**GIVEN DATA**
============================================================
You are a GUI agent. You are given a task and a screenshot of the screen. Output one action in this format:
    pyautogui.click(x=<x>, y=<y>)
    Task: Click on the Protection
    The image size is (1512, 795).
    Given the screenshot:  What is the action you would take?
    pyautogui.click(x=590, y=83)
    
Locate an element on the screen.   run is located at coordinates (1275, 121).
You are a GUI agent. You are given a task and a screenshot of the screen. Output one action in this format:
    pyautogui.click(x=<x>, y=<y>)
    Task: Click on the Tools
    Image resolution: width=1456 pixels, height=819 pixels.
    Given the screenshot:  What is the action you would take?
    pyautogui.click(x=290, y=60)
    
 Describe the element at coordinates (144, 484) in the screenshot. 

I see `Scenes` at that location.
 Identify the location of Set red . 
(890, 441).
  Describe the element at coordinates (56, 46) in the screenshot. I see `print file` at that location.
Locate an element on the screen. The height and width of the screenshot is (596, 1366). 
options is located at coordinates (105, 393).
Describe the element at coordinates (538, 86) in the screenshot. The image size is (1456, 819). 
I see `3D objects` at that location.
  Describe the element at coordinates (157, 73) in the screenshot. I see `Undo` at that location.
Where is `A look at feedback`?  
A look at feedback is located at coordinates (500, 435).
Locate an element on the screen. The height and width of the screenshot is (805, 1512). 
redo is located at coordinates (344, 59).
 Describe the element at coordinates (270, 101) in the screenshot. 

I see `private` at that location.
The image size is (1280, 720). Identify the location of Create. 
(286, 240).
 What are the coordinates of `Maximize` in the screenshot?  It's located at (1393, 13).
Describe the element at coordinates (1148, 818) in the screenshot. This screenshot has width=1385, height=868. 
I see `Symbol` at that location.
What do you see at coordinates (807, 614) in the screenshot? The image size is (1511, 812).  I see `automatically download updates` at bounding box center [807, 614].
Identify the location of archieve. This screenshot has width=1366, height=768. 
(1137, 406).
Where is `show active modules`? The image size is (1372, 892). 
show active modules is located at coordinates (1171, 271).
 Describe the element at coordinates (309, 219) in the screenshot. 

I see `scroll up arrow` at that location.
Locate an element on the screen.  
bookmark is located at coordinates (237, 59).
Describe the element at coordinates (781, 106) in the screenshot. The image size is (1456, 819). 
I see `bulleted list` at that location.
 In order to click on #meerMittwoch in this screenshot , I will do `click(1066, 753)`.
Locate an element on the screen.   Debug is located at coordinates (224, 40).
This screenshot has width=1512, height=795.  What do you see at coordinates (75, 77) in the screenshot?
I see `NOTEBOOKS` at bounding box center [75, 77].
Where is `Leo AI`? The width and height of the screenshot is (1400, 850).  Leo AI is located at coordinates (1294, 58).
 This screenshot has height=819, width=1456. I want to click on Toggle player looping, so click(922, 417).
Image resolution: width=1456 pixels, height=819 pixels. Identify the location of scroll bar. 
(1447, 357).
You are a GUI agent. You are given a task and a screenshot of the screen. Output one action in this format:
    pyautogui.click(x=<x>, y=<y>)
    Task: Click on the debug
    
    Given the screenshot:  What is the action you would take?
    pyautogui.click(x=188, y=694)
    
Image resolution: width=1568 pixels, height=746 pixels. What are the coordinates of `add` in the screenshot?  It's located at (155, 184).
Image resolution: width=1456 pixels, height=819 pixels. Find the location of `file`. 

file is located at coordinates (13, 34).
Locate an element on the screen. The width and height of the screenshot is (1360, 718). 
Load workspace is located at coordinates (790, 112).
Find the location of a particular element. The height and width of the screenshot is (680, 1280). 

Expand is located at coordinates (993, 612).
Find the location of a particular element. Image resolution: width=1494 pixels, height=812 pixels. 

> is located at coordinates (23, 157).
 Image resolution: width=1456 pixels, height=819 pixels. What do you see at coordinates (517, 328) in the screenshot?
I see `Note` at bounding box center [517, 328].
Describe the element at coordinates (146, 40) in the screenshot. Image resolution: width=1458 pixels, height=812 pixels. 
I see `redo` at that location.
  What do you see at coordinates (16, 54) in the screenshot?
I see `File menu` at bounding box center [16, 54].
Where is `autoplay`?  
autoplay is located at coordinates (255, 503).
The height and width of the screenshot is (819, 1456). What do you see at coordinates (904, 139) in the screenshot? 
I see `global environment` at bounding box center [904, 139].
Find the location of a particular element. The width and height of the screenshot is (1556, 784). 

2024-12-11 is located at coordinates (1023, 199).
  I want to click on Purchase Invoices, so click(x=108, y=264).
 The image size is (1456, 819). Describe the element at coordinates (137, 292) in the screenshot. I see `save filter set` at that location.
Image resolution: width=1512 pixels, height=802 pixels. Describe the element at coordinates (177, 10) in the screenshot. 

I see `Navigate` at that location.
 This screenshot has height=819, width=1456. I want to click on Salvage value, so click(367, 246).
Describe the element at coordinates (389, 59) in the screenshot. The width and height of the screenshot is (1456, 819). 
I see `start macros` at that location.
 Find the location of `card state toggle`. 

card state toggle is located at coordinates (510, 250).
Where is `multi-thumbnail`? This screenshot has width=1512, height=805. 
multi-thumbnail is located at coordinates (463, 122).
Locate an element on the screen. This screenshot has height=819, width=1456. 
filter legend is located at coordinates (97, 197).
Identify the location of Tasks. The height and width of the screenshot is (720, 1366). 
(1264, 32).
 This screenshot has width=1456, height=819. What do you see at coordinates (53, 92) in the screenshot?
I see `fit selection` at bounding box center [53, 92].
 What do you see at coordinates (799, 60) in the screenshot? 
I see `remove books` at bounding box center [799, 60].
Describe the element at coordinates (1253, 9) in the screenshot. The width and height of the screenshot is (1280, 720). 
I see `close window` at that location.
============================================================
**INSTRUCTIONS TO FOLLOW**
In the data, from the line containing "has width=1512, height=805." through the end, change "element" to "item" and give those lines again with nothing else altered.

**ANSWER BELOW**
Where is `multi-thumbnail`? This screenshot has width=1512, height=805. 
multi-thumbnail is located at coordinates (463, 122).
Locate an item on the screen. This screenshot has height=819, width=1456. 
filter legend is located at coordinates (97, 197).
Identify the location of Tasks. The height and width of the screenshot is (720, 1366). 
(1264, 32).
 This screenshot has width=1456, height=819. What do you see at coordinates (53, 92) in the screenshot?
I see `fit selection` at bounding box center [53, 92].
 What do you see at coordinates (799, 60) in the screenshot? 
I see `remove books` at bounding box center [799, 60].
Describe the item at coordinates (1253, 9) in the screenshot. The width and height of the screenshot is (1280, 720). 
I see `close window` at that location.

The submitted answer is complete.